A grandiosidade do mar no cinema

Assisti a dois filmes que estão atualmente em cartaz nos cinemas de Porto Alegre que têm como uma das principais personagens o mar. As aventuras de Pi (de Ang Lee), e O impossível (de Juan Antonio Bayona). O primeiro, baseado no romance de Yann Martel, narra a improvável convivência de um adolescente indiano (o Pi, ou Piscine, do título) com um tigre de bengala em um bote à deriva no oceano. Assisti em 3D, o que dá à experiência um toque ainda mais profundo (e não apenas no sentido visual, mas também filosófico). As aventuras de Pi é um lindo filme, tecnicamente impecável, e que fica à altura das melhores produções dirigidas pelo taiwanês Ang Lee (cujos filmes Razão e sensibilidade (1995), Tempestade de gelo (1997), O tigre e o dragão (2000) e O segredo de Brokeback Mountain (2005) já o colocavam como um dos mais importantes cineastas contemporâneos).
 
O impossível baseia-se na história real de uma família espanhola - os Belon - que é vítima do terrível tsunami que devastou a ilha de Pukhet, na Tailândia, em 26 de dezembro de 2004, quando mais de 8000 pessoas morreram.

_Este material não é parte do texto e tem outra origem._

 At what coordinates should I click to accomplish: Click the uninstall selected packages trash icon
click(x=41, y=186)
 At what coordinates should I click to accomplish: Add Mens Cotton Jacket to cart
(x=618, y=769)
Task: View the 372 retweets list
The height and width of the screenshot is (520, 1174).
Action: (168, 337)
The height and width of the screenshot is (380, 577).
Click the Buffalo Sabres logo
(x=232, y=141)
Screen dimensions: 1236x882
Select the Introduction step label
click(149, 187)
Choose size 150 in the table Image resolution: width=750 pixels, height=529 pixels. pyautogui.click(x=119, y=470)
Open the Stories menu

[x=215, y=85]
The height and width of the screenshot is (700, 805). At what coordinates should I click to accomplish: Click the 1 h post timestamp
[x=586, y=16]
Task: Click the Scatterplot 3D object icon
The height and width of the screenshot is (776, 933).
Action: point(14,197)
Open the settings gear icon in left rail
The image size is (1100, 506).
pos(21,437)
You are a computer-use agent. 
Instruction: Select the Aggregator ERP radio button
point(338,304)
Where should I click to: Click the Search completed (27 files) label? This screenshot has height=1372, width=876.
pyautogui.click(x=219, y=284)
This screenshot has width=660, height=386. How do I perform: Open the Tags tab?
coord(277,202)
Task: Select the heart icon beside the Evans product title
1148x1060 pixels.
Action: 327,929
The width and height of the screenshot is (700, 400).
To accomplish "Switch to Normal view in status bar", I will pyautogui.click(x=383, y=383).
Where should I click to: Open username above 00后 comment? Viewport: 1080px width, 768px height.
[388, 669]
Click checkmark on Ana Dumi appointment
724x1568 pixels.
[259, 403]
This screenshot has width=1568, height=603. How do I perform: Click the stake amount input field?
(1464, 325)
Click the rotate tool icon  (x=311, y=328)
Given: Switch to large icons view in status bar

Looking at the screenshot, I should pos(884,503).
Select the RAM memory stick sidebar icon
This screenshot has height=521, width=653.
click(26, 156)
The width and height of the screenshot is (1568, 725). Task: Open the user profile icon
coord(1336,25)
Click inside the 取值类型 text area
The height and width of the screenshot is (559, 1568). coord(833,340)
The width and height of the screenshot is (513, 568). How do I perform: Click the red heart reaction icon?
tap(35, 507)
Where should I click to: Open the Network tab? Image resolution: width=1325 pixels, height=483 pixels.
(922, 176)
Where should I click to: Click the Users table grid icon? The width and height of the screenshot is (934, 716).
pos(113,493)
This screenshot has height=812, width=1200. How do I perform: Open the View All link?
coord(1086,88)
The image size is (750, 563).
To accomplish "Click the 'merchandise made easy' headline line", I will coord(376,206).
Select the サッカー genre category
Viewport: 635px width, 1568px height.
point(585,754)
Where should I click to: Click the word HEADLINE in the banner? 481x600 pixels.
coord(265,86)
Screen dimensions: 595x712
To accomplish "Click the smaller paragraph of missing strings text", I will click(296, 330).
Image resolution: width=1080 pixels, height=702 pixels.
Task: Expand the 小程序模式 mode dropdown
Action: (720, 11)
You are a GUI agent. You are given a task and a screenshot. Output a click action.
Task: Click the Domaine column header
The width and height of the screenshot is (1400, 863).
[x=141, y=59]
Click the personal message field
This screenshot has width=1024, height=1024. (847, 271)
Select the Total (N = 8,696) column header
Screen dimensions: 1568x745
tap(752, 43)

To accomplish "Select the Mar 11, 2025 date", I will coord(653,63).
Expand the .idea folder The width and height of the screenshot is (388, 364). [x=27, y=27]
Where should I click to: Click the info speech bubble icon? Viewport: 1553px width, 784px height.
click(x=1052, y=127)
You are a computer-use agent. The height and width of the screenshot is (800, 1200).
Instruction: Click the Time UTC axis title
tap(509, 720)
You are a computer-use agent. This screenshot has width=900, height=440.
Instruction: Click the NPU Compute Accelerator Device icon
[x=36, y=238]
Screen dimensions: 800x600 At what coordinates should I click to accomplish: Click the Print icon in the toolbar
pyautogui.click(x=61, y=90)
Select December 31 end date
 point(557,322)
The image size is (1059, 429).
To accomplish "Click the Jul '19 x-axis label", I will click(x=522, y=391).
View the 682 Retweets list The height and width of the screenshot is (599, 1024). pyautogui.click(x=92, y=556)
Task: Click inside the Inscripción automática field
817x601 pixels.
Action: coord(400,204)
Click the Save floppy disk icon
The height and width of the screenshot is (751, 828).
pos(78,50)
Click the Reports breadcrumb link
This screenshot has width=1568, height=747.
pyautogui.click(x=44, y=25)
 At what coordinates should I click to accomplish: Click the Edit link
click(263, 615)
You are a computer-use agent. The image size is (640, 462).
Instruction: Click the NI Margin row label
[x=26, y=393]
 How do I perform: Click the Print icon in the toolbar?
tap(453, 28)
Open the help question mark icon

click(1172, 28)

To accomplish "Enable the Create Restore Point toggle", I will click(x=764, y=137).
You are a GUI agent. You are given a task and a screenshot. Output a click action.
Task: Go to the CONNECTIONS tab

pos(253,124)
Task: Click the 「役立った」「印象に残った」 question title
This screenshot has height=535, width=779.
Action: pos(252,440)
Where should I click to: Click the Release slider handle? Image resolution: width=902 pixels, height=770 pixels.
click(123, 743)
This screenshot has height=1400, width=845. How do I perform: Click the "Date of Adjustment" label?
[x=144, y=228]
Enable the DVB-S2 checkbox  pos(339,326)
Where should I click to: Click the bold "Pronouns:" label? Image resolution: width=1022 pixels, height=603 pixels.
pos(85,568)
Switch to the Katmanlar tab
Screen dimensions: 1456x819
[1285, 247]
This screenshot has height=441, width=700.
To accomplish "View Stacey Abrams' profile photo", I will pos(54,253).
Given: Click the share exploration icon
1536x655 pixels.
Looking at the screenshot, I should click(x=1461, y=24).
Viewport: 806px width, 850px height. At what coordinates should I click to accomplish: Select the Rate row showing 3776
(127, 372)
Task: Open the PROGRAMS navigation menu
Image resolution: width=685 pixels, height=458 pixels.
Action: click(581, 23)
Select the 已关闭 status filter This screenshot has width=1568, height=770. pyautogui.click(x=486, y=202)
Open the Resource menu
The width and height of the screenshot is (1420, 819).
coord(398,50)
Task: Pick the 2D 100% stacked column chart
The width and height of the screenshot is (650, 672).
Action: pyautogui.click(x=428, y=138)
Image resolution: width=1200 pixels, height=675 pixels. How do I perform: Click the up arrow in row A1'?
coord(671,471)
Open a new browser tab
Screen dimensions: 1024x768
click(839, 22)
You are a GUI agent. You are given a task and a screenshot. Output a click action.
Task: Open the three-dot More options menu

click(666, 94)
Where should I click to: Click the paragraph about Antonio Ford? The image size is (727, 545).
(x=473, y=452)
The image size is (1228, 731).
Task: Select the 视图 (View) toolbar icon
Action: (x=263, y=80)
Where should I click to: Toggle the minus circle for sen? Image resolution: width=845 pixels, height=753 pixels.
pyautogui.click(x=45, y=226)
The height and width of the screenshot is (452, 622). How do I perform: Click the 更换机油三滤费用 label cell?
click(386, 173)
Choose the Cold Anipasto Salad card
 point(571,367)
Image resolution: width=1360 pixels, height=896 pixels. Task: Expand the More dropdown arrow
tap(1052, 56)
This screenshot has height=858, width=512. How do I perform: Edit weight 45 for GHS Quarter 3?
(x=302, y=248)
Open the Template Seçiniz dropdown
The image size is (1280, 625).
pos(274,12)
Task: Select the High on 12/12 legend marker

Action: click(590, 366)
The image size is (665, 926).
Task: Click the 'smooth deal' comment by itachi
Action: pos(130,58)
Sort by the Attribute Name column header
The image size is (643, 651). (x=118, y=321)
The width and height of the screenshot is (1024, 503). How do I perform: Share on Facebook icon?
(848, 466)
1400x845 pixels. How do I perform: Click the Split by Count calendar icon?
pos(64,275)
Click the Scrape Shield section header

Na produção cinematográfica, os Belon são substituídos por uma família norte-americana (pai, mãe e três filhos). A sequência em que o tsunami invade o litoral tailandês, arrastando tudo e todos, é arrasadora, em todos os sentidos. Naomi Watts, como a mãe, e Ewan McGregor, como o pai, estão incríveis. O menino Tom Holland, que vive o filho mais velho, também está impressionante. Um disaster movie que não se apega apenas à desgraça e no que ela pode render de efeitos especiais; antes, um filme terno e amargo na revelação às personagens de que viver é "um sopro, um minuto", como disse o recentemente falecido Oscar Niemeyer.